Gov. Palin acted ethically in firing Walt Monegan because Monegan was a threat to the citizens of Alaska. He destabilized the government with his repeated insubordination to Gov. Palin. Since his repeated insubordination made the government less efficient and sabotaged the government it was ethical for Gov. Palin to fire him in order to better serve the citizens of Alaska.
There is much evidence of Monegan's insubordination. For example:
12/9/07: Monegan holds a press conference with Hollis French to push his own budget plan.
1/29/08: Palin’s staffers have to rework their procedures to keep Monegan from bypassing normal channels for budget requests.
February 2008: Monegan publicly releases a letter he wrote to Palin supporting a project she vetoed.
June 26, 2008: Monegan bypassed the governor’s office entirely and contacted Alaska’s Congressional delegation to gain funding for a project.
Since Monegan obstructed the government by being openly hostile to the governor and causing disorder he was a danger to the people of Alaska and thus his termination was in the public's interest. Therefore, I disagree with Stephen Branchflower's belief that Gov. Palin acted unethically in firing Monegan. Branch flower alleges that Gov. Palin violated the following code:
The legislature reaffirms that each public officer holds office as a public trust, and any effort to benefit a personal or financial interest through official action is a violation of that trust-Alaska Statute 39.52.110(a).

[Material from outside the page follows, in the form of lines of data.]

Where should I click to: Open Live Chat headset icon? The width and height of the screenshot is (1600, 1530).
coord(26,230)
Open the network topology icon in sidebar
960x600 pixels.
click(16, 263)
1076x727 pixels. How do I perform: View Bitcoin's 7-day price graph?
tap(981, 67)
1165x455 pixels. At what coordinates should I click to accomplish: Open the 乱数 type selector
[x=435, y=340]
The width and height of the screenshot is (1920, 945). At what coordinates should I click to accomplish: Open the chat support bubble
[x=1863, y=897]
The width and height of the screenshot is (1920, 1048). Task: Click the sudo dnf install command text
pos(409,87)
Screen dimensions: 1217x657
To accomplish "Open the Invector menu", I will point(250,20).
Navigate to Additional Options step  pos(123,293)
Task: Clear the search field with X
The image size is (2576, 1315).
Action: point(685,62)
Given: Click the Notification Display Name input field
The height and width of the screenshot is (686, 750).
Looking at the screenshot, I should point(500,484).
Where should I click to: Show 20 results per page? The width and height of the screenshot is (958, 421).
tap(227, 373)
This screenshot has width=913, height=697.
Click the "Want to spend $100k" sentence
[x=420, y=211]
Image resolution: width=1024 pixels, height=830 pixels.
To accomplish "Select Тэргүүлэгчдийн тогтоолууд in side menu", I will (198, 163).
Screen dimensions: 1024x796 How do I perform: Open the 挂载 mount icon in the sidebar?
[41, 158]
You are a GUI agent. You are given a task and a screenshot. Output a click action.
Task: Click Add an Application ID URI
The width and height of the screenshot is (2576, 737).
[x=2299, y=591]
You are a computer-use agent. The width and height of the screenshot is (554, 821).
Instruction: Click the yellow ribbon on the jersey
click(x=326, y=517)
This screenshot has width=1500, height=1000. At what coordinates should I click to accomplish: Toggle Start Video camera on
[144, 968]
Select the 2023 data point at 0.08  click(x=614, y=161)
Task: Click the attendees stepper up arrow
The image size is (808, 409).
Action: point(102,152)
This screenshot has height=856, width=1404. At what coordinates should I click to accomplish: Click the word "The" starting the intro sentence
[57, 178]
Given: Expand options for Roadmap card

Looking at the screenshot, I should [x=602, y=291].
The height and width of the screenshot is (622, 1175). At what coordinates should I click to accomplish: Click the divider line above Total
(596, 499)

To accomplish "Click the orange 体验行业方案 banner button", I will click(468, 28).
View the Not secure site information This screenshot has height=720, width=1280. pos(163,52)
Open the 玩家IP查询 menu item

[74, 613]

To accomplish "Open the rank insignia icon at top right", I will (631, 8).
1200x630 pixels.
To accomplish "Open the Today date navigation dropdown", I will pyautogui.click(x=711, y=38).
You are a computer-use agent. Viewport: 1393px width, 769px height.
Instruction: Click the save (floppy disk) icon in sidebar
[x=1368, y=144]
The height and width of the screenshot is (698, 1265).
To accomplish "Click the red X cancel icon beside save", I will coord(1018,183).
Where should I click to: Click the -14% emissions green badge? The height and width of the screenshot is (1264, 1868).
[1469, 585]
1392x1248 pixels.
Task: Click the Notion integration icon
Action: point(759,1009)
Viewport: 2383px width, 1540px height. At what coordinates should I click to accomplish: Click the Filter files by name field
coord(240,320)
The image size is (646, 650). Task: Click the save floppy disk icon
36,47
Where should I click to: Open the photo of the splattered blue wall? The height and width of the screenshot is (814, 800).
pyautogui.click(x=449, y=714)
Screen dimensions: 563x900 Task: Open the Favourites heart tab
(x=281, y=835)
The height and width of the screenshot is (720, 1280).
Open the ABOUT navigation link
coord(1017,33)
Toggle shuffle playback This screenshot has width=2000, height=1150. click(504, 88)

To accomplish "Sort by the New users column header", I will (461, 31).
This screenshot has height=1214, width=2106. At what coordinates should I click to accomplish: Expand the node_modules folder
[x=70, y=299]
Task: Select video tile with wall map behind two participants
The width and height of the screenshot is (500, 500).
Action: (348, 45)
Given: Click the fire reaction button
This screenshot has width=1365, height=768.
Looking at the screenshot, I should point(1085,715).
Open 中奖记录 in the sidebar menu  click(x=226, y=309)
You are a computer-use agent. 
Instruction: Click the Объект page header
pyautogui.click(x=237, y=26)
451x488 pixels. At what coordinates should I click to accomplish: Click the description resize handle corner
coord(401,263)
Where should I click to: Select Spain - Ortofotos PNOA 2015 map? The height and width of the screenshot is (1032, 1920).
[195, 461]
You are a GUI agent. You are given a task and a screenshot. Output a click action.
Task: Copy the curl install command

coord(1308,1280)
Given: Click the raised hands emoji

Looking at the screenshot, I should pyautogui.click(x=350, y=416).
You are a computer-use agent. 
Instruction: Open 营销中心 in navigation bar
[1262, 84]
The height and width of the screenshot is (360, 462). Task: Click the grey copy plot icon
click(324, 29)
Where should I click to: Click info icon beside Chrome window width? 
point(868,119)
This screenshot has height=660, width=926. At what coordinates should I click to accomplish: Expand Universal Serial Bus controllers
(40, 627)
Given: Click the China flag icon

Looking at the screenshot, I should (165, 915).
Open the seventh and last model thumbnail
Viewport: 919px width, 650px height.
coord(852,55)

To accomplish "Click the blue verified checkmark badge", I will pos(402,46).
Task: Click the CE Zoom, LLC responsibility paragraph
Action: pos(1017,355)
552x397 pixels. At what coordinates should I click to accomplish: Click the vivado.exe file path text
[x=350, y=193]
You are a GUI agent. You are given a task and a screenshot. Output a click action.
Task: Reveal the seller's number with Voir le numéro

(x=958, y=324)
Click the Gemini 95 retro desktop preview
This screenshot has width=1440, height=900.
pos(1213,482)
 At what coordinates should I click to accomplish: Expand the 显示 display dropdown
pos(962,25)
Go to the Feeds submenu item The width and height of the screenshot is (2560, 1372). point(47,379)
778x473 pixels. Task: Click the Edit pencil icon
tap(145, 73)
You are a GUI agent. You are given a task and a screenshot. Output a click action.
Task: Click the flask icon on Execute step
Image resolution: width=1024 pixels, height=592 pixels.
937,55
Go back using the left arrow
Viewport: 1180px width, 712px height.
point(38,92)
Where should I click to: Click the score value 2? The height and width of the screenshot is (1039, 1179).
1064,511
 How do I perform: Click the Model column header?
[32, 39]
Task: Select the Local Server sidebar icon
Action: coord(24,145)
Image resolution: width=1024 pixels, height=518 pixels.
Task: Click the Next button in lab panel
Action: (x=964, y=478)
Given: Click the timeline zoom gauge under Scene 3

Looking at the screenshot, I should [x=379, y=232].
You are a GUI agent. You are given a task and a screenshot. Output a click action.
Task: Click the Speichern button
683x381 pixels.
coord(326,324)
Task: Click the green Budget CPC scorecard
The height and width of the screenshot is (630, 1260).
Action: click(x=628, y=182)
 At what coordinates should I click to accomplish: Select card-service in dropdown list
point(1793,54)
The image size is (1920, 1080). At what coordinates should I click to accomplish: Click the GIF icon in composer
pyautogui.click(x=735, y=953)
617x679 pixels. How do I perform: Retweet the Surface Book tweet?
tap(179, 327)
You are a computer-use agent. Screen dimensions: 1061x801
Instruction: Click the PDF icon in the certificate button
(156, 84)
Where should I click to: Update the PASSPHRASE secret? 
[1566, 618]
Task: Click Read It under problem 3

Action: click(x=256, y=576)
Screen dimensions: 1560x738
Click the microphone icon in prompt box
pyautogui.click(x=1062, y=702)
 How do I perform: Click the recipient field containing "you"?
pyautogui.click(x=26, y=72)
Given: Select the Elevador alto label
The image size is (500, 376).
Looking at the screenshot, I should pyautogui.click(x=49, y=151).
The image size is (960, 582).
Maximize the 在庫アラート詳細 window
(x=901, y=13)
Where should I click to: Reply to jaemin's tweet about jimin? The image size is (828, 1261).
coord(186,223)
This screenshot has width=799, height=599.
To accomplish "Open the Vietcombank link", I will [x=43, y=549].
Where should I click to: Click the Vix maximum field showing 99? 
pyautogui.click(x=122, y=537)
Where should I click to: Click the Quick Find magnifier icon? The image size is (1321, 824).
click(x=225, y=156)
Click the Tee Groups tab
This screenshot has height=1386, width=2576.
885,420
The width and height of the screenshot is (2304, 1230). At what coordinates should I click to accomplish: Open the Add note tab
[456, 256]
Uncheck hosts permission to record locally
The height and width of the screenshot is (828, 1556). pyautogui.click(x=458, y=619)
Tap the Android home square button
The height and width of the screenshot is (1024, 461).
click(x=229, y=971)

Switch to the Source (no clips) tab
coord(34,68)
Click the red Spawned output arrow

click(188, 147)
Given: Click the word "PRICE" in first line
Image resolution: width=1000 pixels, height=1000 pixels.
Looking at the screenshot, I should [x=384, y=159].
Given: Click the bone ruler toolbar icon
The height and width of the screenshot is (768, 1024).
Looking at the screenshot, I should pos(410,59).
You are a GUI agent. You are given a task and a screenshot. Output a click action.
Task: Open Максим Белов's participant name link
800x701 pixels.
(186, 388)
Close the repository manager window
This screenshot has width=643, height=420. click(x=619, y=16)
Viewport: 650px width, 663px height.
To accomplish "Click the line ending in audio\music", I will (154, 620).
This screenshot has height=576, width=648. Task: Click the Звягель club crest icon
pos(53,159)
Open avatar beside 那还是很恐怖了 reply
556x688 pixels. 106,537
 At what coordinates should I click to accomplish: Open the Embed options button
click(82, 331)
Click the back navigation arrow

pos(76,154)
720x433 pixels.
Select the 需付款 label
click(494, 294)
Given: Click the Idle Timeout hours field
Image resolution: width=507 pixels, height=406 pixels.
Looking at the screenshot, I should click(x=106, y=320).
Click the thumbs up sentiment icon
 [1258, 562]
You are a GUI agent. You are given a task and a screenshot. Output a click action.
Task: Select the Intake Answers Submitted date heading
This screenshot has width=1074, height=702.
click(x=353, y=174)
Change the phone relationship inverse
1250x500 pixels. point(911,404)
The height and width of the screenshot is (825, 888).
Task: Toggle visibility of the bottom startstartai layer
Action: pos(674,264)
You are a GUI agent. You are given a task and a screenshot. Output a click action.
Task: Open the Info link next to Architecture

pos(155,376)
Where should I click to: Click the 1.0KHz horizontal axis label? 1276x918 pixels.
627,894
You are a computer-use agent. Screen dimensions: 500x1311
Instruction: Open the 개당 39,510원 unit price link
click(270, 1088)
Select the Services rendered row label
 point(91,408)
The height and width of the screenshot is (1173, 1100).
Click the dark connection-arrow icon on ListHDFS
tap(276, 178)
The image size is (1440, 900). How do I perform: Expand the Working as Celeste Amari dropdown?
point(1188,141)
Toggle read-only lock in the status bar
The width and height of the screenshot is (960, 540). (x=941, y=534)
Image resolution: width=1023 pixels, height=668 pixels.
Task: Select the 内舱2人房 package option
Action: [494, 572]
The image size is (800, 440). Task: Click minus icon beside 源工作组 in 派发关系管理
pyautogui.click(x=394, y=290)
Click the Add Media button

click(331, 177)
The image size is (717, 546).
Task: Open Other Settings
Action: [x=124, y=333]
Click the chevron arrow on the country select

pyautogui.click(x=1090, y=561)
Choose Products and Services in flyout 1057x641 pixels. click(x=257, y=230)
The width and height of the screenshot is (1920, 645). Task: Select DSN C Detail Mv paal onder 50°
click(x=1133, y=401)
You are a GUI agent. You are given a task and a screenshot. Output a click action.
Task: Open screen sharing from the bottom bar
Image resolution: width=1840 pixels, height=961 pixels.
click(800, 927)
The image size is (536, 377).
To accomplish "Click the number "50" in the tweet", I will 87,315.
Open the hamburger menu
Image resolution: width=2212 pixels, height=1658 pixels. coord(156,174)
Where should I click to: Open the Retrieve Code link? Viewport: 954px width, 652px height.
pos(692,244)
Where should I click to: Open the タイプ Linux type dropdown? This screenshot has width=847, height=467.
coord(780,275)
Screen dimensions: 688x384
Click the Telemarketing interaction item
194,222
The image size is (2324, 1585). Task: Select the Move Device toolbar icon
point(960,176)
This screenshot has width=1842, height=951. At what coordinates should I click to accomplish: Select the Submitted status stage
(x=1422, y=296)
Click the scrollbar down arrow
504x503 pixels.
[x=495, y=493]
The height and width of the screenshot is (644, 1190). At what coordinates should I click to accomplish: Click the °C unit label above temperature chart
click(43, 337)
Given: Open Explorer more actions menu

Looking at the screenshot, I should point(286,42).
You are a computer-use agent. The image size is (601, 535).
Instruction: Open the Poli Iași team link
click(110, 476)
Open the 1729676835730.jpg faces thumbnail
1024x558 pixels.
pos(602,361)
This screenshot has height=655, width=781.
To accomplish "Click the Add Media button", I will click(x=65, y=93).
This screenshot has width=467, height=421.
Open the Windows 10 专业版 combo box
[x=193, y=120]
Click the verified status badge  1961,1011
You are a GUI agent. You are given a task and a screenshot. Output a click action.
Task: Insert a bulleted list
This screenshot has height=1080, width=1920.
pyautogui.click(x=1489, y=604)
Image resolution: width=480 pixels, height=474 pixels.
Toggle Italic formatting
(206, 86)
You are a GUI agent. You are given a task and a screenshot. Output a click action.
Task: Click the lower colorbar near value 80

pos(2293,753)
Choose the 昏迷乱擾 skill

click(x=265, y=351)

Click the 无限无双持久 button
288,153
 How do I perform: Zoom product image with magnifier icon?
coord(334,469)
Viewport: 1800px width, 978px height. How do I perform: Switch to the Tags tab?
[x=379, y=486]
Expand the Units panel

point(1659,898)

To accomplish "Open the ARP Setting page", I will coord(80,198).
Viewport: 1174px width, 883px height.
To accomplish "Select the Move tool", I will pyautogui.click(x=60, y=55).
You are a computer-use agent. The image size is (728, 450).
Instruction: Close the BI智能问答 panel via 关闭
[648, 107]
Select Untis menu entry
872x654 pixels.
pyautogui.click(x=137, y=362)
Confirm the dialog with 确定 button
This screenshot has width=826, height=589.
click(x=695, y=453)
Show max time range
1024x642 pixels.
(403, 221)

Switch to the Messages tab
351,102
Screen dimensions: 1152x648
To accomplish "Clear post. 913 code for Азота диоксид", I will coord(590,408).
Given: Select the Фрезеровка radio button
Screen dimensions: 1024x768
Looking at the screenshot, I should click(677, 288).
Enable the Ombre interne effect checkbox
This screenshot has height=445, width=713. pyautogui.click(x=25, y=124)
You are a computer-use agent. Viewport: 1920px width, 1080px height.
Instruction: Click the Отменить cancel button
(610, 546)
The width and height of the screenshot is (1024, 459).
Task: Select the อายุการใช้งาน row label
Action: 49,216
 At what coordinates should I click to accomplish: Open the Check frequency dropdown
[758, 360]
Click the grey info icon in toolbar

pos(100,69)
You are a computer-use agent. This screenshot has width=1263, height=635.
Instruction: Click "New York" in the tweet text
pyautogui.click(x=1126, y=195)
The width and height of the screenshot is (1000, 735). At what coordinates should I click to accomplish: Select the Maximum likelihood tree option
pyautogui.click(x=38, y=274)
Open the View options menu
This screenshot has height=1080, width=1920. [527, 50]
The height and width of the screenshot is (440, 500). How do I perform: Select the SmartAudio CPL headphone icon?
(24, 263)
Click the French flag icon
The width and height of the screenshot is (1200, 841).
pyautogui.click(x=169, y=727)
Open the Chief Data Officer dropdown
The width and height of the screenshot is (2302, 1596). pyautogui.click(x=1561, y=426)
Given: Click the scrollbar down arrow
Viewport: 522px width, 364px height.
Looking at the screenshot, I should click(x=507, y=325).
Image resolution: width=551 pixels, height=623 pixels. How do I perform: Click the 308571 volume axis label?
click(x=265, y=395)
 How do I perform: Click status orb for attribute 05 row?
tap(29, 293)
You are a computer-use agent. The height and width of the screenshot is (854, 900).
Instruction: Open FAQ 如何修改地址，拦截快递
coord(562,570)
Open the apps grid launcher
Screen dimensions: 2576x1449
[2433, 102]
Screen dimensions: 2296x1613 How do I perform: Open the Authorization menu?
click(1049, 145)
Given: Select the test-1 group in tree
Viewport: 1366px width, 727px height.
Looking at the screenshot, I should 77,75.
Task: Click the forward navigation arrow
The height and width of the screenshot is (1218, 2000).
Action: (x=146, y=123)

Palin did not benefit financially by firing Monegan, so Branchflower has stated that she fired Monegan for personal reasons saying that Monegan's refusal to fire Trooper Wooten "was likely a contributing factor to his termination." Yet it doesn't matter that Monegan refused to fire Wooten (who abused Palin's family) because whether he did or didn't doesn't change the fact that he is guilty of insubordination which is an ethical reason to fire him.
Branchflower is implying that because Gov. Palin might possibly have a personal reason to fire Monegan that it was unethical to fire Monegan for a legitimate reason. That's like saying because a restaurant owner might have a personal reason to remove someone from their restaurant that they don't have a legitimate reason to remove the person if that person gets in a drunken brawl and destroys the restaurant owner's property. Whether or not the restaurant owner has a personal reason to remove the drunken man, that doesn't change the fact that legally they have the right to remove anyone who is causing a disturbance by being drunk and disorderly.
Likewise, wether or not Gov. Palin had a personal reason to not want to work with Monegan does not change the fact that he was guilty of insubordination and that insubordination is a legitimate reason for Gov. Palin to fire him. That is why I disagree with Stephen Branchflower's conclusion in his Report To The Legislative Council. I trust that Gov. Palin knows which members of her cabinet are doing their job and which members are not doing their job. She reviewed Monegan's performance, concluded that he did not fulfill his duties, and relieved him of his duties. Because she is a public servant, Gov. Palin has the obligation to hire people who would benefit the public and fire people who harm the public. Monegan's disorderly behavior was a threat to the public, thus Gov. Palin benefited the public by firing him.
I wonder if Branchflower was blinded by sexism. Our society is sexist. Men have much more power than women and sexist people think that men deserve to have more power than women. Thus, people with sexist beliefs try to prevent women from exercising power in order to prevent women from achieving gender equality. Branchflower condemned Gov. Palin for allegedly misusing her power, when in fact she used her power wisely in a way that benefited the public. Although Branchflower had to admit that Gov. Palin's decision to fire Monegan was a "proper and lawful exercise of her constitutional and statutory authority to hire and fire executive branch department heads." Nevertheless, he condemned her use of power even though clearly she used that power to benefit the public which is her job duty.